Overall, we conclude that functional predictions based upon phylogenomics analysis has great potential to ease natural product and drug discovery by means of accelerating the conceptual genome-mining loop that goes from novel enzymatic conversions, their sequences, and propagation after homology searches. The proposed approach now makes the retrieval of arseno-organic BGCs possible that were previously not detected by AntisMASH or ClusterFinder (for instance the one from Streptomyces ochraceiscleroticus). The current work provides the proof of concept and the fundamental insights to develop a bioinformatics pipeline based upon evolutionary principles, to be referred as EvoMining.
Competing interests
PCM and FBG have filed patent applications related to this work.

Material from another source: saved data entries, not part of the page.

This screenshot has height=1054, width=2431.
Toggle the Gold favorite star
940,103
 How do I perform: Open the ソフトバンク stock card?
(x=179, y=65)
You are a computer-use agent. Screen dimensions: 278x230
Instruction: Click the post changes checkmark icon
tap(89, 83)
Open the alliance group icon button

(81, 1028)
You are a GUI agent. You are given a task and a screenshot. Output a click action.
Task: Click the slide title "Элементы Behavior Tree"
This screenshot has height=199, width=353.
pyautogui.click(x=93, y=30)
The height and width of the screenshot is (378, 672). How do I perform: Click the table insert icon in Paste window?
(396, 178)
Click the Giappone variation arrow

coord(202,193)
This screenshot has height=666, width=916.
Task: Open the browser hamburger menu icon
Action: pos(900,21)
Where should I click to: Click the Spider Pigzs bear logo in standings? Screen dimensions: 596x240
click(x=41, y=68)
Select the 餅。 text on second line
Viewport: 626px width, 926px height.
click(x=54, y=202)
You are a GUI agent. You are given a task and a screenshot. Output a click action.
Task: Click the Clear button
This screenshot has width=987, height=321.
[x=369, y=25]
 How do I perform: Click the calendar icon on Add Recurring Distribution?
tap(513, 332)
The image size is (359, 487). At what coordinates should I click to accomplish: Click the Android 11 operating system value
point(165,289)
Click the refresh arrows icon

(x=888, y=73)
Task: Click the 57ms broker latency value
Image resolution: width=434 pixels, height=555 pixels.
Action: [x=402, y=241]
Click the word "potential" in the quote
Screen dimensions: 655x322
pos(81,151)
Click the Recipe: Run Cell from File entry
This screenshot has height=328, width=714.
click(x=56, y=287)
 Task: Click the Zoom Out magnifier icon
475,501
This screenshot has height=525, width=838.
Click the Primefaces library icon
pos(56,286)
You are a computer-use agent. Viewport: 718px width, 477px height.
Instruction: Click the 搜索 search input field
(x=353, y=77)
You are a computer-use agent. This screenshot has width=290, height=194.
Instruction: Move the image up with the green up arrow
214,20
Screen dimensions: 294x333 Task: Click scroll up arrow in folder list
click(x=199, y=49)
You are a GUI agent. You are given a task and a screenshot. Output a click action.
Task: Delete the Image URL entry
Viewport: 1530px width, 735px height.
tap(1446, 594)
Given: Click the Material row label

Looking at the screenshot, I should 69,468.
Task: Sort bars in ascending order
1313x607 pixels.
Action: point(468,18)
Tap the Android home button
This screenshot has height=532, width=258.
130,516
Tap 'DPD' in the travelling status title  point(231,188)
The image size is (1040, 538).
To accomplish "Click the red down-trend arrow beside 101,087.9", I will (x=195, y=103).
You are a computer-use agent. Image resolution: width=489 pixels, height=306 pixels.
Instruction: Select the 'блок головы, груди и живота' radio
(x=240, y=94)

The other authors declare that no competing interests exist.
Acknowledgements
We are indebted with Marnix Medema, Paul Straight and Sean Rovito, for useful discussions and critical reading of the manuscript, as well as with Alicia Chagolla and Yolanda Rodriguez of the MS Service of Unidad Irapuato, Cinvestav, and Araceli Fernandez for technical support in high-performance computing. This work was funded by Conacyt Mexico (grants No. 179290 and 177568) and FINNOVA Mexico (grant No. 214716) to FBG. PCM was funded by Conacyt scholarship (No. 28830) and a Cinvestav posdoctoral fellowship. JF and JFK acknowledge funding from the College of Physical Sciences, University of Aberdeen, UK.